▶ **Task brief**
Rewrite the records from the line containing "The image size" through the line containing "Click the staff Search field", replacing "Search field" with "Search box" and leaving everything else as it is. Return only those lines, and leave the pictures out.

▶ **Supplied information**

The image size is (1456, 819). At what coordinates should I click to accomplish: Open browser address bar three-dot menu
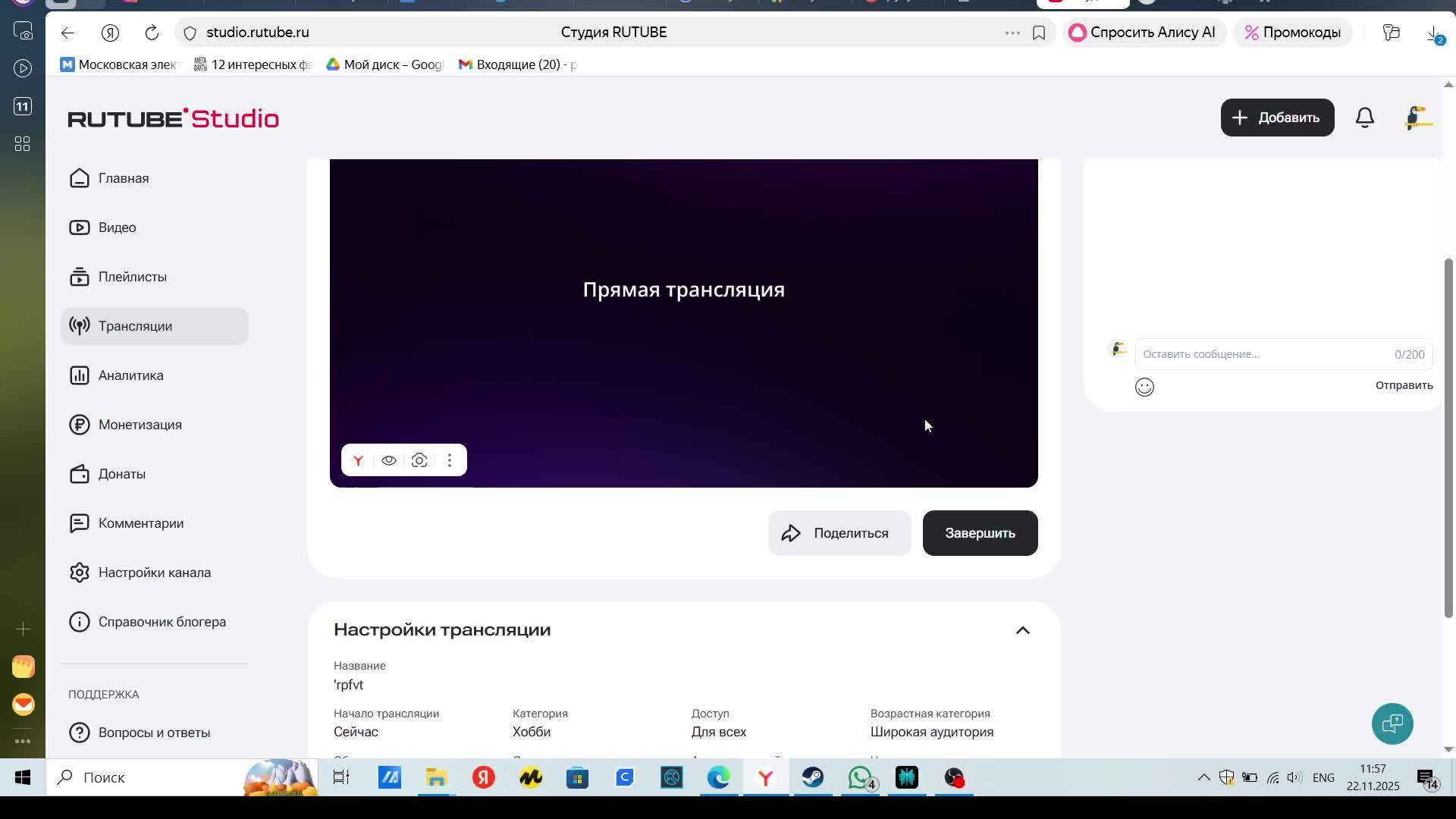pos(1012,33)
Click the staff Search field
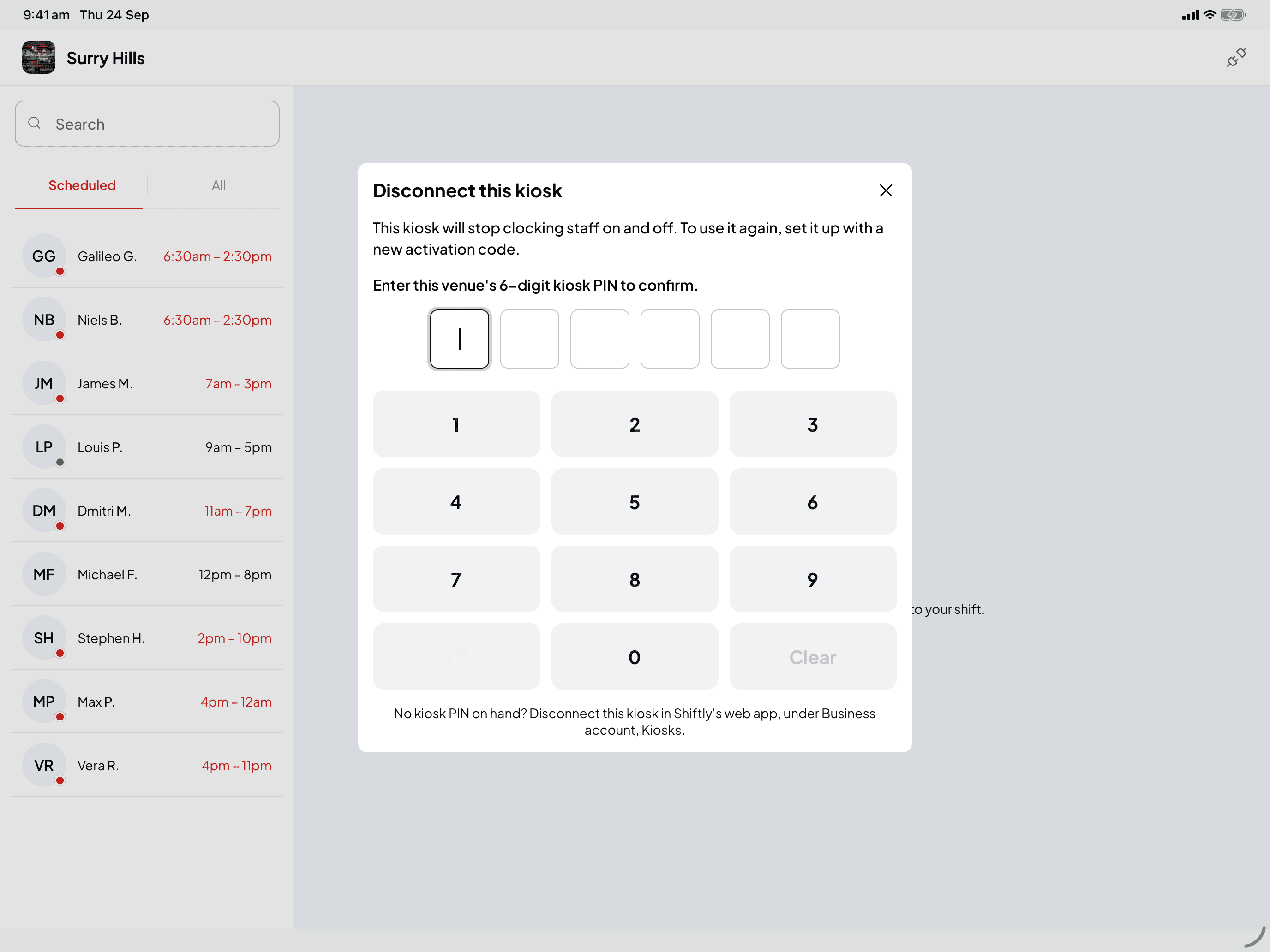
* * *
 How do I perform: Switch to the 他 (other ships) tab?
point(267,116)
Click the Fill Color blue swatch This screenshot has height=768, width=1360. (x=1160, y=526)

▶ **Correct answer**
The image size is (1456, 819). At what coordinates should I click to accomplish: Open browser address bar three-dot menu
pos(1012,33)
Click the staff Search box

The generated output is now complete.